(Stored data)

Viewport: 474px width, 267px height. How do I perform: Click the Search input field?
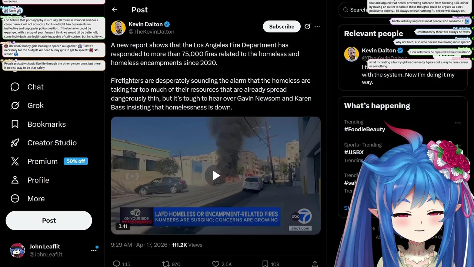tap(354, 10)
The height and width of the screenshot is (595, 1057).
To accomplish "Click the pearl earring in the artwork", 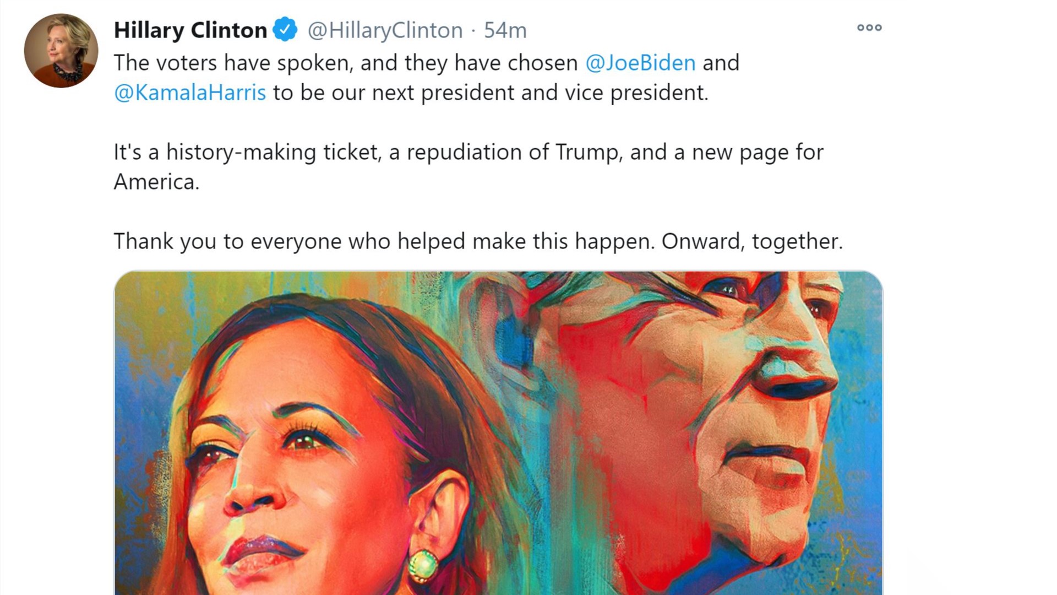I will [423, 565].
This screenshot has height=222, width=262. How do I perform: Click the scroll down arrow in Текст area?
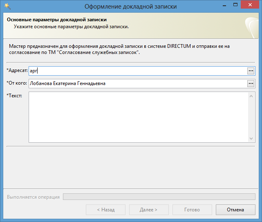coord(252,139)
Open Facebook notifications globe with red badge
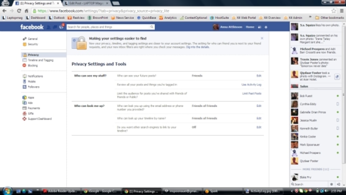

WORK ITEM:
The reply needs to repeat exactly the line containing "This screenshot has" and each line after it, through the final line of the entries above, and to skip the pictures.

ANSWER SPACE:
This screenshot has height=222, width=262. How do I perform: Click the scroll down arrow in Текст area?
coord(252,139)
Open Facebook notifications globe with red badge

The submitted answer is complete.